(Stored data):

--------------------

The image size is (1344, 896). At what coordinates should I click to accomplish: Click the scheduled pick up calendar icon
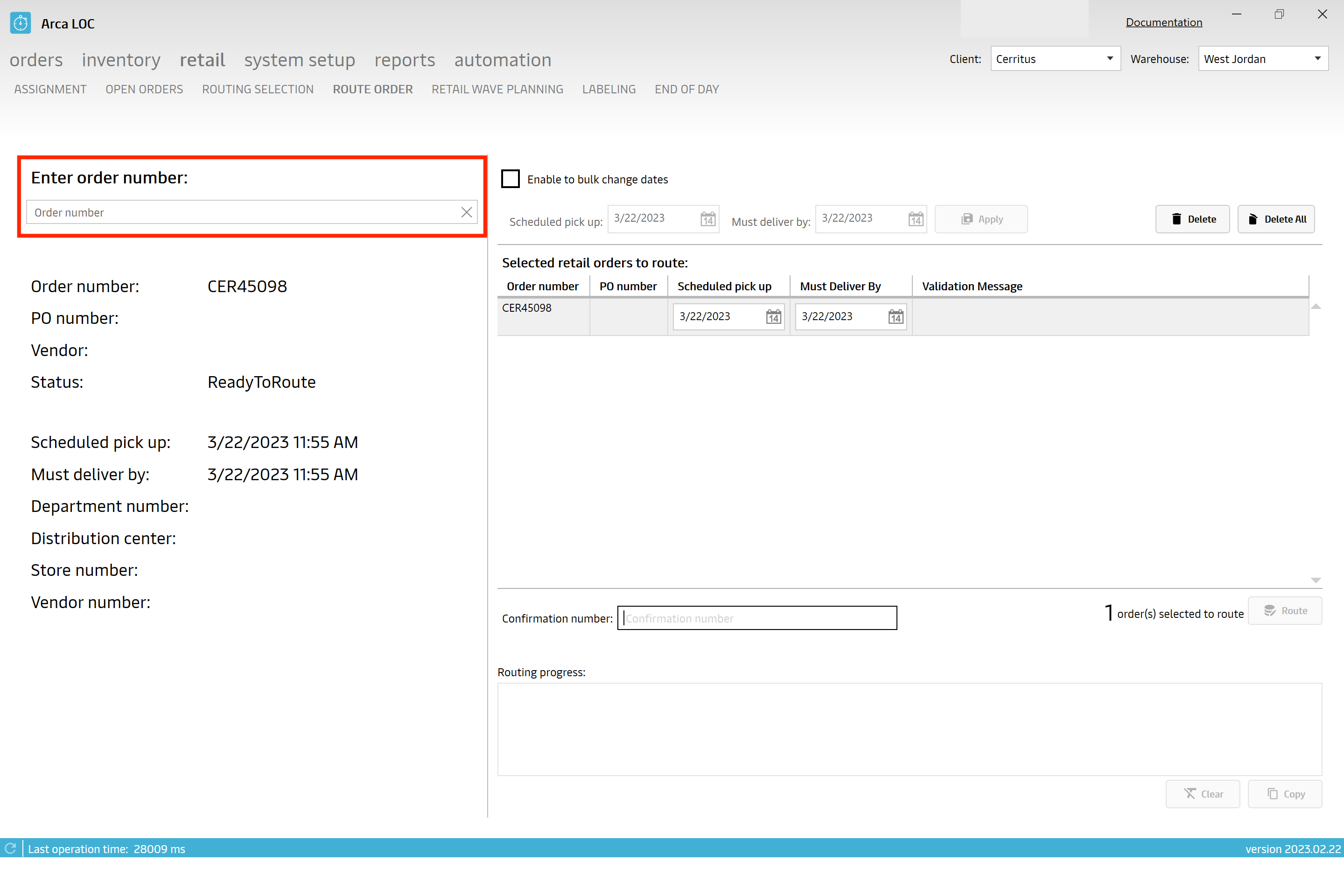point(707,219)
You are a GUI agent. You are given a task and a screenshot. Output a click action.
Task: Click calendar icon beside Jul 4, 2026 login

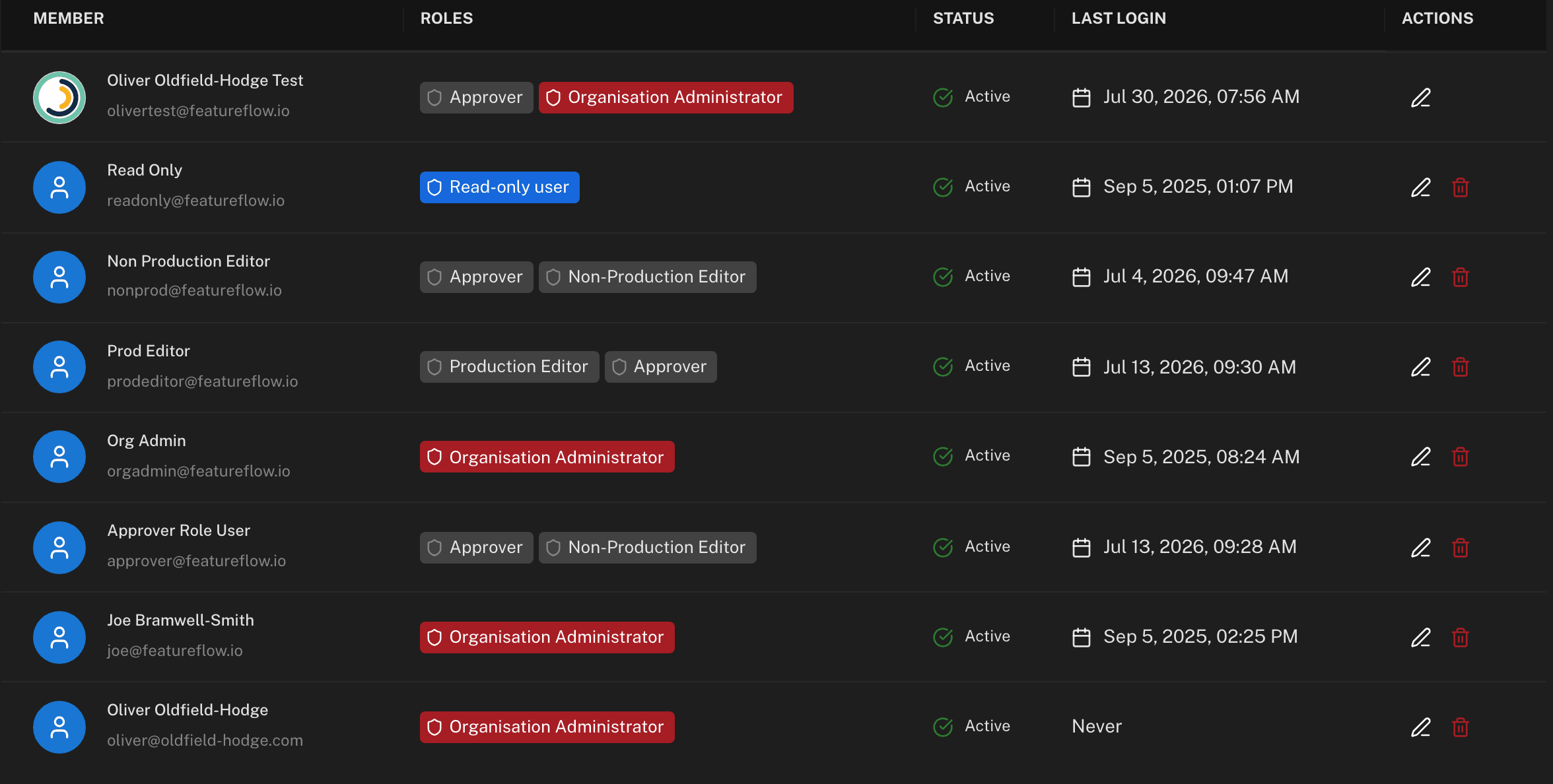tap(1082, 277)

--------------------

(Exercise requirements):
Please reproduce all of the material above word for word, leaving out the pictures.

(Written reply):
The image size is (1344, 896). At what coordinates should I click to accomplish: Click the scheduled pick up calendar icon
point(707,219)
You are a GUI agent. You are given a task and a screenshot. Output a click action.
Task: Click calendar icon beside Jul 4, 2026 login

tap(1082, 277)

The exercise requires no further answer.